Yield Curve Just Predicts Fed Action
Many of us thought the Fed wouldn’t cut rates until its March 18th meeting. But instead it did an emergency 50 basis point cut on Tuesday. This decision didn’t calm markets. Before we get to what Powell stated and the impact it had on markets, let’s look at what did predict the Fed’s action: the yield curve. The yield curve is known to predict recessions. But instead of inverting before recessions, it has inverted before Fed cuts.
As you can see from the chart below, the 10 year yield being below the Fed funds rate predated rate cuts. Before the Fed cut rates on Tuesday, the entire curve was below the Fed funds rate. That was an obvious signal rates were too high. The market dragged the Fed kicking and screaming. Fed had previously stated it would wait to see how its 2019 cuts impacted the economy before changing rates. At its last meeting, it said policy was in a good place. The market’s react to the coronavirus caused the Fed to change policy.

Source records
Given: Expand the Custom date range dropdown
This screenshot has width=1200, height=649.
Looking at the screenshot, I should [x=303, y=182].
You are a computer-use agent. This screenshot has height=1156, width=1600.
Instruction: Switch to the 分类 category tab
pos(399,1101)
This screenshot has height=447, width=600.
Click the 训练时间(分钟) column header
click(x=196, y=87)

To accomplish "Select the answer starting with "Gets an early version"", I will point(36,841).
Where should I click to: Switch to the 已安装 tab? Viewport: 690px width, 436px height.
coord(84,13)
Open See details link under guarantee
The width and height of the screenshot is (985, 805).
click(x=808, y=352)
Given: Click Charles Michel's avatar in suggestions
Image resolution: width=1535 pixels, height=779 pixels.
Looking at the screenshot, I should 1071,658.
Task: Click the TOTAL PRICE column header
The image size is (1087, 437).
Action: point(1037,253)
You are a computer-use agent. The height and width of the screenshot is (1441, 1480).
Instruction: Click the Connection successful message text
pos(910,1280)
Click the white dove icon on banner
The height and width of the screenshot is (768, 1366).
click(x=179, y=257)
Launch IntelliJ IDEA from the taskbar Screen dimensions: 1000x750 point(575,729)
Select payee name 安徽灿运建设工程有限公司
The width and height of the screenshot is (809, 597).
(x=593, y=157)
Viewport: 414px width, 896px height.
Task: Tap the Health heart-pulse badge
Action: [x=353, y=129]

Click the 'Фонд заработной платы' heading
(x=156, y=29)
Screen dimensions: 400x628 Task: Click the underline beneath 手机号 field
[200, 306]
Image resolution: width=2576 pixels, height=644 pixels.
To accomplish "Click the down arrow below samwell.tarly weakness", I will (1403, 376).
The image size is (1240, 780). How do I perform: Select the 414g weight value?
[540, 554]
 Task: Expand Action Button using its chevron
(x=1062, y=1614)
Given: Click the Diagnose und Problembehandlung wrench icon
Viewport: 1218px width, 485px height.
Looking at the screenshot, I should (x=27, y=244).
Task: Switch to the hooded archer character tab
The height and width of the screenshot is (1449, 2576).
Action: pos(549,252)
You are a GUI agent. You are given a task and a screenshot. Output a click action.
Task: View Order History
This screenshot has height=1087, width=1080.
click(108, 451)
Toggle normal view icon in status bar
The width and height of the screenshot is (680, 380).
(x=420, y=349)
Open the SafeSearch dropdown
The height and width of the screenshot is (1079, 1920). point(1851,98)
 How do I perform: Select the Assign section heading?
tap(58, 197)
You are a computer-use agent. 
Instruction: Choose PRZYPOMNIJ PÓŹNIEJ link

Problem details:
Quote the full text of the yield curve article above, word for word.

Answer section:
Yield Curve Just Predicts Fed Action
Many of us thought the Fed wouldn’t cut rates until its March 18th meeting. But instead it did an emergency 50 basis point cut on Tuesday. This decision didn’t calm markets. Before we get to what Powell stated and the impact it had on markets, let’s look at what did predict the Fed’s action: the yield curve. The yield curve is known to predict recessions. But instead of inverting before recessions, it has inverted before Fed cuts.
As you can see from the chart below, the 10 year yield being below the Fed funds rate predated rate cuts. Before the Fed cut rates on Tuesday, the entire curve was below the Fed funds rate. That was an obvious signal rates were too high. The market dragged the Fed kicking and screaming. Fed had previously stated it would wait to see how its 2019 cuts impacted the economy before changing rates. At its last meeting, it said policy was in a good place. The market’s react to the coronavirus caused the Fed to change policy.